Tessa Richards: Now is the winter of our discontent

Tessa RichardsStorm clouds hovered above Brussels. Europe’s heads of state battled away, yet again, to try and save the eurozone from collapse. Down the road an international group of clinicians, researchers, and policy makers questioned how Europe’s beleaguered health systems can cope as demand for care soars and workforces shrink.

The European Commission warned member states they would be short of a million skilled healthcare workers by 2020 over a year ago. Over the past three years it’s stumped up several millions of euro’s to support three vast quantitative and qualitative data mapping projects on Europe’s workforce. Information from these provided the backbone for a recent meeting on workforce planning and mobility.

Europe is not facing Armageddon. The average number of doctors per 100,000 of the population in the EU is around 120. It’s closer to 5 in sub-Saharan Africa. And the OECD average of nurses per 1000 of the population is 8.4, compared with 0.9 in India.

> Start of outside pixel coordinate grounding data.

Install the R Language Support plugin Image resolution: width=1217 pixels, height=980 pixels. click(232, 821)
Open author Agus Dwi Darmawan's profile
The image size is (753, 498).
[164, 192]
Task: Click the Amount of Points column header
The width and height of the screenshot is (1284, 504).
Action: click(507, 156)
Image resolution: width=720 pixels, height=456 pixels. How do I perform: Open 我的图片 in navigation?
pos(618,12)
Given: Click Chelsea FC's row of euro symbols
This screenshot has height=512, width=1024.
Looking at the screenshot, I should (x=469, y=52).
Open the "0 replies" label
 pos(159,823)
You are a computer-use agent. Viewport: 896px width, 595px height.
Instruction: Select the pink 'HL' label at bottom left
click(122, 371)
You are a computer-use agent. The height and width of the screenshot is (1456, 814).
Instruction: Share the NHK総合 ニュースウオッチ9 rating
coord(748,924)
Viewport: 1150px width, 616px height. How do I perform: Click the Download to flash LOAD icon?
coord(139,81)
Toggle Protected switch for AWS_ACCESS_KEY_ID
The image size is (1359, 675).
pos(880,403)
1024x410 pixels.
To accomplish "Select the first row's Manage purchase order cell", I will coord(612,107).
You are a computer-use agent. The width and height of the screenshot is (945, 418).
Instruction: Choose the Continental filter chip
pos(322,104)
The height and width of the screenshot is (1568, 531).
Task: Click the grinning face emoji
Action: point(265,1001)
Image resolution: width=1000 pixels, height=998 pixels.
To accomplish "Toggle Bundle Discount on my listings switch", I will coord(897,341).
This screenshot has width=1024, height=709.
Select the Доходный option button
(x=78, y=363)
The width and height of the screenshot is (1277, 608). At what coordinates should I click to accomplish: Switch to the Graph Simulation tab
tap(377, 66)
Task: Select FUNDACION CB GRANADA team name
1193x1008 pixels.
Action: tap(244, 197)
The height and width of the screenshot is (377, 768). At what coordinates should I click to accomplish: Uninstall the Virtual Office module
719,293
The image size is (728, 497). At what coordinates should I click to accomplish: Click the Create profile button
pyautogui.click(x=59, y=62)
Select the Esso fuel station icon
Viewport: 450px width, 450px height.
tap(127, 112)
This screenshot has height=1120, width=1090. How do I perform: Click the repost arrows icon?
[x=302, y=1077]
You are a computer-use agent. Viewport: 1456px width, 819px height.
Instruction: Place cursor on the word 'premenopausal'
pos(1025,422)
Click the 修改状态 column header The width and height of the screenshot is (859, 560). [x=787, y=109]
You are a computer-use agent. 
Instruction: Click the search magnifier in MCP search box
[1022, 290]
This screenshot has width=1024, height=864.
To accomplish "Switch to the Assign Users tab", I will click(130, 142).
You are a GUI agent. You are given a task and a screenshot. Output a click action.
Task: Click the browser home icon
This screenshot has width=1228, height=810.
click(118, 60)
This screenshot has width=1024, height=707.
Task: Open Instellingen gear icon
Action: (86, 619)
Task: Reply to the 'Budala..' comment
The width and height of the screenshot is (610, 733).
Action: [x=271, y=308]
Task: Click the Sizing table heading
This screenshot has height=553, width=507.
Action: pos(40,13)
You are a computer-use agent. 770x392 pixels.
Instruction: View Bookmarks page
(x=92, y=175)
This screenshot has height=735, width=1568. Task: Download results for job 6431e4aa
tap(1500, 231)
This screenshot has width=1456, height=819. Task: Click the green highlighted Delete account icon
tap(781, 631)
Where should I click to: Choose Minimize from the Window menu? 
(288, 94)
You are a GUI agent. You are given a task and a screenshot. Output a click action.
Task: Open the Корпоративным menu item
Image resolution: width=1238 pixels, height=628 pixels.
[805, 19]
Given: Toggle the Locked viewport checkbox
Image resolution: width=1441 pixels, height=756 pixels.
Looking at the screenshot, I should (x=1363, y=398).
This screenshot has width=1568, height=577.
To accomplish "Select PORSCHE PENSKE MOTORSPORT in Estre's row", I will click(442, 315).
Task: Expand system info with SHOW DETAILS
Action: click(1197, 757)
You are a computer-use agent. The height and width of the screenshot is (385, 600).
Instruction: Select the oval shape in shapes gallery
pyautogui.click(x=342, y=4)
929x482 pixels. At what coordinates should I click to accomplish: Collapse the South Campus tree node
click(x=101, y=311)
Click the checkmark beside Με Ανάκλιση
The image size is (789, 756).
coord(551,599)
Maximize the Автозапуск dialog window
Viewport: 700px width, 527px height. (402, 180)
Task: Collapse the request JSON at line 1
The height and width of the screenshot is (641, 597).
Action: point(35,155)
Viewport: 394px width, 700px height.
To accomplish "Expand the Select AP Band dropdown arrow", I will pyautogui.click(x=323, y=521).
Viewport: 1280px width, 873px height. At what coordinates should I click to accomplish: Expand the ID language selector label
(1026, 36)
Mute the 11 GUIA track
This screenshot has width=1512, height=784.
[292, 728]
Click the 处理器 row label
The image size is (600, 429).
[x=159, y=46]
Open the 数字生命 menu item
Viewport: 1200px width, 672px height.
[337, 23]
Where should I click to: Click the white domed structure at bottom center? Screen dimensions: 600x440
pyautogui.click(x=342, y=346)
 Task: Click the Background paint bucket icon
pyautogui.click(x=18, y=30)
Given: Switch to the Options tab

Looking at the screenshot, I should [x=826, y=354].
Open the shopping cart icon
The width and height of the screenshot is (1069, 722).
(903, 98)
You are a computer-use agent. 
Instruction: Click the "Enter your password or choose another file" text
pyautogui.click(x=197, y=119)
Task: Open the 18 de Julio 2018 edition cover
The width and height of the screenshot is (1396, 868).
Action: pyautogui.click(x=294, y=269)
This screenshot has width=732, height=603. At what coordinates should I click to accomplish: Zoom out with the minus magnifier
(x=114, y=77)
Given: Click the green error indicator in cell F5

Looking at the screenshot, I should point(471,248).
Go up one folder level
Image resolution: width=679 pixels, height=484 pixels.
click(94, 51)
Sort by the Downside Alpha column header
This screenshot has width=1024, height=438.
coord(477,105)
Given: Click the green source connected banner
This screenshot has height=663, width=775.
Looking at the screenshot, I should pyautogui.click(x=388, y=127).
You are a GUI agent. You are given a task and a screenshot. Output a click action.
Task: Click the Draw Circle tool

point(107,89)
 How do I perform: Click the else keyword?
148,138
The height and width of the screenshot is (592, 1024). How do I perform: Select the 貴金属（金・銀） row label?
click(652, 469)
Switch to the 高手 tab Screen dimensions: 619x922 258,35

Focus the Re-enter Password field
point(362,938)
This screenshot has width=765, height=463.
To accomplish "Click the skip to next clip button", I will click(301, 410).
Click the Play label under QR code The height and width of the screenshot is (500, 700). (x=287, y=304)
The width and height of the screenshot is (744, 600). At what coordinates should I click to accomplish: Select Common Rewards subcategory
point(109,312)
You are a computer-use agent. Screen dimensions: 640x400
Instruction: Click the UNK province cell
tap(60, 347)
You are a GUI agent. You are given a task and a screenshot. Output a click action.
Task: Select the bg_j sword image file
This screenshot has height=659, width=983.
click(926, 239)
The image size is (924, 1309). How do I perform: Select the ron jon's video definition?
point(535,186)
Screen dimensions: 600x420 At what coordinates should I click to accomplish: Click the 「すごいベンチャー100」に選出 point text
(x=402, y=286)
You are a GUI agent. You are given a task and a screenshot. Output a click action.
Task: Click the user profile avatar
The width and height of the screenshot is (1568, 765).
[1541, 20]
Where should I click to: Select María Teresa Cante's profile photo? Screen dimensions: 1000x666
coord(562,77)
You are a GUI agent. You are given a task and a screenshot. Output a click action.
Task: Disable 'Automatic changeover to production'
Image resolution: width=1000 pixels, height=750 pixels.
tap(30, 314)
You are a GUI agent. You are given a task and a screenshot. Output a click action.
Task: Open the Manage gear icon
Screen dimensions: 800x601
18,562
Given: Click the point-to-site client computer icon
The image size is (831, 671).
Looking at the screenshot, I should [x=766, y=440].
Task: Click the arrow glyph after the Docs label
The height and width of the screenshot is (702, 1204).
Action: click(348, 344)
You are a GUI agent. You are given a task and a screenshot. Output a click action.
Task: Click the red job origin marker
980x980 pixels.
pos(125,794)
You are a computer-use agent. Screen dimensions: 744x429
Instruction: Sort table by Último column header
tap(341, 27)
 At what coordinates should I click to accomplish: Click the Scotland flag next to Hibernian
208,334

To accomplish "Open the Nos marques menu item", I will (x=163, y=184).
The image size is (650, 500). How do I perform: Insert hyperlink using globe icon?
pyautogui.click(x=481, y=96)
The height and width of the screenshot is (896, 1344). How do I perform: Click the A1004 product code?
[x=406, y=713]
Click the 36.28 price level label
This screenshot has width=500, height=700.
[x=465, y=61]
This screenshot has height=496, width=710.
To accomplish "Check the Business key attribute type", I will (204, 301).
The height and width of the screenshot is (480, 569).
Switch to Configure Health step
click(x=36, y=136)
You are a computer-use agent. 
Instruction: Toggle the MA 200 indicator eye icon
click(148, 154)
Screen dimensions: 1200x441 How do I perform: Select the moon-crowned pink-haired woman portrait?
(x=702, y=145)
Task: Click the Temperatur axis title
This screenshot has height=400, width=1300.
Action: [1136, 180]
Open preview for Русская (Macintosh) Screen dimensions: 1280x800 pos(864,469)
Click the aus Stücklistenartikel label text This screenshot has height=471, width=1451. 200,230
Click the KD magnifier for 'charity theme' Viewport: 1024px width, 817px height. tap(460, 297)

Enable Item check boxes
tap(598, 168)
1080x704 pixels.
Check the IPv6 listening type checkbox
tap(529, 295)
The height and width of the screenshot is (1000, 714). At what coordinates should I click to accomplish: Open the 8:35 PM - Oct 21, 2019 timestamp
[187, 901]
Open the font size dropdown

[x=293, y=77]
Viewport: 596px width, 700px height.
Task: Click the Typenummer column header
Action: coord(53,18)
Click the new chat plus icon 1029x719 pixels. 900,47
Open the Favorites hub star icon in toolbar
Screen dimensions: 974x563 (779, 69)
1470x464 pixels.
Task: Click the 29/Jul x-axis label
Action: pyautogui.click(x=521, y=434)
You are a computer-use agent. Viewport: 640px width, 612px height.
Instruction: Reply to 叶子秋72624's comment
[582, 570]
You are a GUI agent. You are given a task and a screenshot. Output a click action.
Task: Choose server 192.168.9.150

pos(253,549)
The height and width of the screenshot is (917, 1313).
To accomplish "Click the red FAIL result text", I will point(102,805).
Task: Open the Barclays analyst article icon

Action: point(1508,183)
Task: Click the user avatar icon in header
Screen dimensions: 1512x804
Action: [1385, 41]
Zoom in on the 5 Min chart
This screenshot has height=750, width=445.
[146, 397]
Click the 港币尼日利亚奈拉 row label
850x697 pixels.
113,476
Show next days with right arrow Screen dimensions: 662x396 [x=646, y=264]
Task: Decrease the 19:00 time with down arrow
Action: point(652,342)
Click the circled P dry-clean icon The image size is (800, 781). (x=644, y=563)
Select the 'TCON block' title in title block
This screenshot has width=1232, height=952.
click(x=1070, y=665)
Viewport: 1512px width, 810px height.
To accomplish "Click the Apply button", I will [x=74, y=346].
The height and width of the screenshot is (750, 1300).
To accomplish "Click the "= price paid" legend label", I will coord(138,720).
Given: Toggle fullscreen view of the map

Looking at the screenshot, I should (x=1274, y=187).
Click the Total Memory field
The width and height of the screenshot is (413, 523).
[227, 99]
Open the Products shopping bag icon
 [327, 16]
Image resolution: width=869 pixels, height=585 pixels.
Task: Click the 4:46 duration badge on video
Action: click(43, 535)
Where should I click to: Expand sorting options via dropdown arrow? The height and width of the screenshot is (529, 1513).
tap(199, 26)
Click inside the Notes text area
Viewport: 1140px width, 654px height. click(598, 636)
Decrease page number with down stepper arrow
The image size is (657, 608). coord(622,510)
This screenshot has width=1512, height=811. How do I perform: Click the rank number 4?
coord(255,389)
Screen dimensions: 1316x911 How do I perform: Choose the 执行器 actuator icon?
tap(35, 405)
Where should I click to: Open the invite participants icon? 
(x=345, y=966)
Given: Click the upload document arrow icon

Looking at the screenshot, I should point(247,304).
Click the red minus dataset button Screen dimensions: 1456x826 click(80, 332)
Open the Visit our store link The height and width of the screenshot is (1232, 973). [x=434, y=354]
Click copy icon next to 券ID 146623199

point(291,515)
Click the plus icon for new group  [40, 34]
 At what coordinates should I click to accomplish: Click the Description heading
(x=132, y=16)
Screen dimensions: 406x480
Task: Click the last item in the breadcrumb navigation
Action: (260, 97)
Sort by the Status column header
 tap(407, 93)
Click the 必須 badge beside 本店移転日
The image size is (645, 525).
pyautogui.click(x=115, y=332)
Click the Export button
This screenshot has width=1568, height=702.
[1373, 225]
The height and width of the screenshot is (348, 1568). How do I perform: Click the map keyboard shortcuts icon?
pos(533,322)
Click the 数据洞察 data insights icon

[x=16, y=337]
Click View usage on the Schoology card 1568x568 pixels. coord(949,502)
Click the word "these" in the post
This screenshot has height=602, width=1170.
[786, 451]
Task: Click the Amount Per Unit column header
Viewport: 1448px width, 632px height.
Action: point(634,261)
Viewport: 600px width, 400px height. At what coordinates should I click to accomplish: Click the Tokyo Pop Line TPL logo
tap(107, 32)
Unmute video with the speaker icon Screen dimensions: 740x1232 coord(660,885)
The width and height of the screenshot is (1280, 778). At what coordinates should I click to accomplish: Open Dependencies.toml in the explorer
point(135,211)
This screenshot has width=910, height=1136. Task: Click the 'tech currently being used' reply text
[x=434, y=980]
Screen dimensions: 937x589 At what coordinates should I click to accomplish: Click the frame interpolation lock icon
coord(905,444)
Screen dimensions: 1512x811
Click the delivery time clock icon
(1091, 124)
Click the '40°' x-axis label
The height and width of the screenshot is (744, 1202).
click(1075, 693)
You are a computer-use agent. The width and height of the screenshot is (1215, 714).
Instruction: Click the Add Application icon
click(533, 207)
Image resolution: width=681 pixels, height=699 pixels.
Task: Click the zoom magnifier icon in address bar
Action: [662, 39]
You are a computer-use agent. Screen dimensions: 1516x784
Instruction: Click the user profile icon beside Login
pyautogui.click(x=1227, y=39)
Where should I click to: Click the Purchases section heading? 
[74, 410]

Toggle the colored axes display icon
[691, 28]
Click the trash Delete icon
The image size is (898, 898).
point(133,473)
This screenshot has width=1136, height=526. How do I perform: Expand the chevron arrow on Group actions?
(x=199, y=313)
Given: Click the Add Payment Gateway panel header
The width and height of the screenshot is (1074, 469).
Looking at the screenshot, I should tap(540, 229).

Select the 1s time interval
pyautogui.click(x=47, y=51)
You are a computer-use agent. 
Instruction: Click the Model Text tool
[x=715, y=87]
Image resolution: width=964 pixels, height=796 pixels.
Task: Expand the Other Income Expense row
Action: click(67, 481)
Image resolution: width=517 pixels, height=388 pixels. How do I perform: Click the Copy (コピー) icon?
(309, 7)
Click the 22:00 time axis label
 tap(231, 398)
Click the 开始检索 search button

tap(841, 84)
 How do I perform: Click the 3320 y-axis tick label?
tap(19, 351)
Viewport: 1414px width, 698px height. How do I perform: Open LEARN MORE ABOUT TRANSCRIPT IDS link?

But as in Africa and India, the problem in Europe is one of a massively uneven distribution of nurses and doctors between and within countries. This makes workforce planning difficult. Planning is also undermined by the fact that few countries collect good data on the numbers and skill mix of health staff employed, where they come from, how long they stay, why they leave the profession or opt to work in another country, and how many return.

One of the three European studies,  RN4CAST, has looked at nurse staffing ratio’s,  skills mix, educational attainment, impact on health outcomes and patient satisfaction in 12 EU member states. One of the main messages from this project is that although numbers vary (Denmark has four times the number of nurses than Greece, which boasts the highest doctor nurse ratio) burn out and job dissatisfaction are worryingly high in many countries, including the UK.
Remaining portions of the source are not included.